→ Prompt
Start at the line with "Viewport: 1543px width, 784px height." in the records below, stop at the line with "Screen dimensions: 616x1568", and return every line in that span exactly, the two end lines included.

→ The data

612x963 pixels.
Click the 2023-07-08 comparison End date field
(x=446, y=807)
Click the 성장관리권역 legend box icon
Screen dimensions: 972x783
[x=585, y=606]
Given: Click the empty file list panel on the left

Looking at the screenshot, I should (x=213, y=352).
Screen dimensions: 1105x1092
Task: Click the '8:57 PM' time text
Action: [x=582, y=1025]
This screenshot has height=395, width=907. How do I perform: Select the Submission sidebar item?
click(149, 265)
---
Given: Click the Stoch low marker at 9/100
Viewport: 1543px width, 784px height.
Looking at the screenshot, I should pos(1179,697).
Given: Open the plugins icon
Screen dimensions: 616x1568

→ Solution for this problem
Viewport: 1543px width, 784px height.
Looking at the screenshot, I should pos(1179,697).
Given: Open the plugins icon
Screen dimensions: 616x1568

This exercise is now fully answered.